→ The task:
Print nothing but the lines below starting at the line that holds "Instruction: Click UGG" and ending at the line that holds "The image size is (1050, 800).", including both, each exactly as written.

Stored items
════
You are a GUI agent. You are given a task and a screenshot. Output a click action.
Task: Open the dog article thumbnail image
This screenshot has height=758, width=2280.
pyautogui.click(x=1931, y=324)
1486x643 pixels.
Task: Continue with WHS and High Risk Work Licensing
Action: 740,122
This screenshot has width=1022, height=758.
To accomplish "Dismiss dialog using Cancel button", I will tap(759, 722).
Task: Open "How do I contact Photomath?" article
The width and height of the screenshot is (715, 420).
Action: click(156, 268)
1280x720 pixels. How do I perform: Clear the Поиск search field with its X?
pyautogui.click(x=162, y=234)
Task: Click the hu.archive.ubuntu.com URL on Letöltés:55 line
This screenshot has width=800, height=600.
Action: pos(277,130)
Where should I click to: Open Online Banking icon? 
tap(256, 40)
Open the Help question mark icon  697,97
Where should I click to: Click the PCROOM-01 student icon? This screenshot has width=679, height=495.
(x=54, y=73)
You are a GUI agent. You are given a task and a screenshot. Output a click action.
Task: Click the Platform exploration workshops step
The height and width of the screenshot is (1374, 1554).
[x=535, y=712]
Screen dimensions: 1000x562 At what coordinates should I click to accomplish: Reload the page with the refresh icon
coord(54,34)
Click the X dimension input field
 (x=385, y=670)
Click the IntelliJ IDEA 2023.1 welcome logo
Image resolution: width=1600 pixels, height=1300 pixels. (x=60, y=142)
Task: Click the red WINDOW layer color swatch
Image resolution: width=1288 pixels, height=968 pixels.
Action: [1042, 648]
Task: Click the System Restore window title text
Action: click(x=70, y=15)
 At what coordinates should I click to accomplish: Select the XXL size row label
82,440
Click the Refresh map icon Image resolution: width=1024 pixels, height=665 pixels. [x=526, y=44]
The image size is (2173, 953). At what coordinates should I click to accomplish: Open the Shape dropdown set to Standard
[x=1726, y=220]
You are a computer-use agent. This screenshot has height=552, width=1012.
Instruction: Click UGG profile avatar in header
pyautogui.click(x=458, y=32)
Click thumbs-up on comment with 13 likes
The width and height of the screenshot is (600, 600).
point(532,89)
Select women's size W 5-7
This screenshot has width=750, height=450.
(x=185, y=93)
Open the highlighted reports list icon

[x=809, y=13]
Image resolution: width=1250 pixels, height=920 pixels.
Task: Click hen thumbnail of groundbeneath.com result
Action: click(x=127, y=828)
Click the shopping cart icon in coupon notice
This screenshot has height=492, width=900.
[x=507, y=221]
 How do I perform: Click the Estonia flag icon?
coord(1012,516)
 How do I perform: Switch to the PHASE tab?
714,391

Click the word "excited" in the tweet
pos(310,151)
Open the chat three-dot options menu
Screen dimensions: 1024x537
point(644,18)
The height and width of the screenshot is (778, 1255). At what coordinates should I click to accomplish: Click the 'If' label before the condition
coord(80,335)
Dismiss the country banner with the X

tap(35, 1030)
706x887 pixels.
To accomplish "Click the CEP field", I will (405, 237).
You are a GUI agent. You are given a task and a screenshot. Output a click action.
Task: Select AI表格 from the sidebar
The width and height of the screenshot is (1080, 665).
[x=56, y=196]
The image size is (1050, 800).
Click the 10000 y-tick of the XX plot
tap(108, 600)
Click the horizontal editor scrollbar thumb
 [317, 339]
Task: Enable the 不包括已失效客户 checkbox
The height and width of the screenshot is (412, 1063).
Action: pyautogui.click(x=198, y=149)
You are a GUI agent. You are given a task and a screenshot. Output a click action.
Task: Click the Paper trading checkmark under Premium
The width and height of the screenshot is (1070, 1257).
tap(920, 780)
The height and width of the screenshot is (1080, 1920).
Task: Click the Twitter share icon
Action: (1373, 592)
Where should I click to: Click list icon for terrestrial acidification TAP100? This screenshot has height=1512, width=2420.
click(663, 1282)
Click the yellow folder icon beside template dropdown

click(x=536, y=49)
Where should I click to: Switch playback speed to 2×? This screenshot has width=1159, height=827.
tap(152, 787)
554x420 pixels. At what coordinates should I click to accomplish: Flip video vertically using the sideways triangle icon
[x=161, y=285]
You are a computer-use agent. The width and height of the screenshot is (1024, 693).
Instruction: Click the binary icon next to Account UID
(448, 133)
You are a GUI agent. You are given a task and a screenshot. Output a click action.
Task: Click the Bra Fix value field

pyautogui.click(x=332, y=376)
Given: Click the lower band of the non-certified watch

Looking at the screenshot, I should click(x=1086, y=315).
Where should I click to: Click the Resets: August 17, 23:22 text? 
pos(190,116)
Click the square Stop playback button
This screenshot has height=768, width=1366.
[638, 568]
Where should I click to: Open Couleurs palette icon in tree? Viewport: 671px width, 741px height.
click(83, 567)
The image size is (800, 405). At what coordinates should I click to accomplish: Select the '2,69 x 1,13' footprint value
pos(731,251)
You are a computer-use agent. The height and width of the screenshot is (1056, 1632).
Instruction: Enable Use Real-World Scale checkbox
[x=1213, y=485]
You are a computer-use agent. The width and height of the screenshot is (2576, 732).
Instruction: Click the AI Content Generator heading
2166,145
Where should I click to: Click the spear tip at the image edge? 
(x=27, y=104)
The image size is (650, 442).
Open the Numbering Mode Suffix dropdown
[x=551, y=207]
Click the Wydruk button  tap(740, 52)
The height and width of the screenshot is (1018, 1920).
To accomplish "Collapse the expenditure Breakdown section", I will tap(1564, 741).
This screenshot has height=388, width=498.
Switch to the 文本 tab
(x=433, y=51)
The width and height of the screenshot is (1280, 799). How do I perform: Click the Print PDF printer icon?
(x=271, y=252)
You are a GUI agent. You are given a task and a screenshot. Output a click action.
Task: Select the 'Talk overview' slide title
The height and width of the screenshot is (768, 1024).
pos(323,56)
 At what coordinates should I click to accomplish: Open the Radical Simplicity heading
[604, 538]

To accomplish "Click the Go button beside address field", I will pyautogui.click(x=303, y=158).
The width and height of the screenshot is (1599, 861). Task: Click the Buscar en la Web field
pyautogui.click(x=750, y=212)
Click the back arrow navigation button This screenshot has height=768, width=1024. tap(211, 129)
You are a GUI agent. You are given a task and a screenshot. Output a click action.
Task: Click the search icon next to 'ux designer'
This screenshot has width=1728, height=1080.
════
→ Response:
Instruction: Click UGG profile avatar in header
pyautogui.click(x=458, y=32)
Click thumbs-up on comment with 13 likes
The width and height of the screenshot is (600, 600).
point(532,89)
Select women's size W 5-7
This screenshot has width=750, height=450.
(x=185, y=93)
Open the highlighted reports list icon

[x=809, y=13]
Image resolution: width=1250 pixels, height=920 pixels.
Task: Click hen thumbnail of groundbeneath.com result
Action: click(x=127, y=828)
Click the shopping cart icon in coupon notice
This screenshot has height=492, width=900.
[x=507, y=221]
 How do I perform: Click the Estonia flag icon?
coord(1012,516)
 How do I perform: Switch to the PHASE tab?
714,391

Click the word "excited" in the tweet
pos(310,151)
Open the chat three-dot options menu
Screen dimensions: 1024x537
point(644,18)
The height and width of the screenshot is (778, 1255). At what coordinates should I click to accomplish: Click the 'If' label before the condition
coord(80,335)
Dismiss the country banner with the X

tap(35, 1030)
706x887 pixels.
To accomplish "Click the CEP field", I will (405, 237).
You are a GUI agent. You are given a task and a screenshot. Output a click action.
Task: Select AI表格 from the sidebar
The width and height of the screenshot is (1080, 665).
[x=56, y=196]
The image size is (1050, 800).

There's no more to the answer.